*** RECORDS SHOWN
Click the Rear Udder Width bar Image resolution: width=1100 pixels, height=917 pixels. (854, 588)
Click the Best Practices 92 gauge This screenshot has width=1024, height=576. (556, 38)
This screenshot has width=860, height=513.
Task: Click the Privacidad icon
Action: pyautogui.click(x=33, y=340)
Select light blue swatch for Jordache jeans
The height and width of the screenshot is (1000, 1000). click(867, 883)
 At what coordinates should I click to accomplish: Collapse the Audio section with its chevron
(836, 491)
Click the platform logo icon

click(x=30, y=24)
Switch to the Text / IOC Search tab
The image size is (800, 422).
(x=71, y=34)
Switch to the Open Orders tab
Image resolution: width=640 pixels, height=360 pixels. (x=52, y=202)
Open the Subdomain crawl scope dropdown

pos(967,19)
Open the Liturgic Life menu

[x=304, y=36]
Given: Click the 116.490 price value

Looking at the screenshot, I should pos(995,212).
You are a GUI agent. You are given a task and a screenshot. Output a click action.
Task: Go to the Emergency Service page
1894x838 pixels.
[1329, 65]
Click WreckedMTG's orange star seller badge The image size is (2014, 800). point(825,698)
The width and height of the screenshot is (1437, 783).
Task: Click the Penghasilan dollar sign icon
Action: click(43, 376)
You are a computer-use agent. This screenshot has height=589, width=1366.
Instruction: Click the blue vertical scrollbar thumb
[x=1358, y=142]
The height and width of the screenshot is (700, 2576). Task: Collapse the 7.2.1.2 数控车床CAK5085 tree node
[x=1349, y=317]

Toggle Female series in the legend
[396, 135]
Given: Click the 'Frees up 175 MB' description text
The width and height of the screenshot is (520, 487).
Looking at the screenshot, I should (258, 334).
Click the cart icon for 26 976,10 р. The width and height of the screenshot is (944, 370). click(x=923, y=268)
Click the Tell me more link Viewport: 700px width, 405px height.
******
*EXERCISE REQUIREMENTS*. Reproduce the material above in full, word for word.

*TASK SOLUTION*.
Click the Rear Udder Width bar Image resolution: width=1100 pixels, height=917 pixels. (854, 588)
Click the Best Practices 92 gauge This screenshot has width=1024, height=576. (556, 38)
This screenshot has width=860, height=513.
Task: Click the Privacidad icon
Action: pyautogui.click(x=33, y=340)
Select light blue swatch for Jordache jeans
The height and width of the screenshot is (1000, 1000). click(867, 883)
 At what coordinates should I click to accomplish: Collapse the Audio section with its chevron
(836, 491)
Click the platform logo icon

click(x=30, y=24)
Switch to the Text / IOC Search tab
The image size is (800, 422).
(x=71, y=34)
Switch to the Open Orders tab
Image resolution: width=640 pixels, height=360 pixels. (x=52, y=202)
Open the Subdomain crawl scope dropdown

pos(967,19)
Open the Liturgic Life menu

[x=304, y=36]
Given: Click the 116.490 price value

Looking at the screenshot, I should pos(995,212).
You are a GUI agent. You are given a task and a screenshot. Output a click action.
Task: Go to the Emergency Service page
1894x838 pixels.
[1329, 65]
Click WreckedMTG's orange star seller badge The image size is (2014, 800). point(825,698)
The width and height of the screenshot is (1437, 783).
Task: Click the Penghasilan dollar sign icon
Action: click(43, 376)
You are a computer-use agent. This screenshot has height=589, width=1366.
Instruction: Click the blue vertical scrollbar thumb
[x=1358, y=142]
The height and width of the screenshot is (700, 2576). Task: Collapse the 7.2.1.2 数控车床CAK5085 tree node
[x=1349, y=317]

Toggle Female series in the legend
[396, 135]
Given: Click the 'Frees up 175 MB' description text
The width and height of the screenshot is (520, 487).
Looking at the screenshot, I should (258, 334).
Click the cart icon for 26 976,10 р. The width and height of the screenshot is (944, 370). click(x=923, y=268)
Click the Tell me more link Viewport: 700px width, 405px height.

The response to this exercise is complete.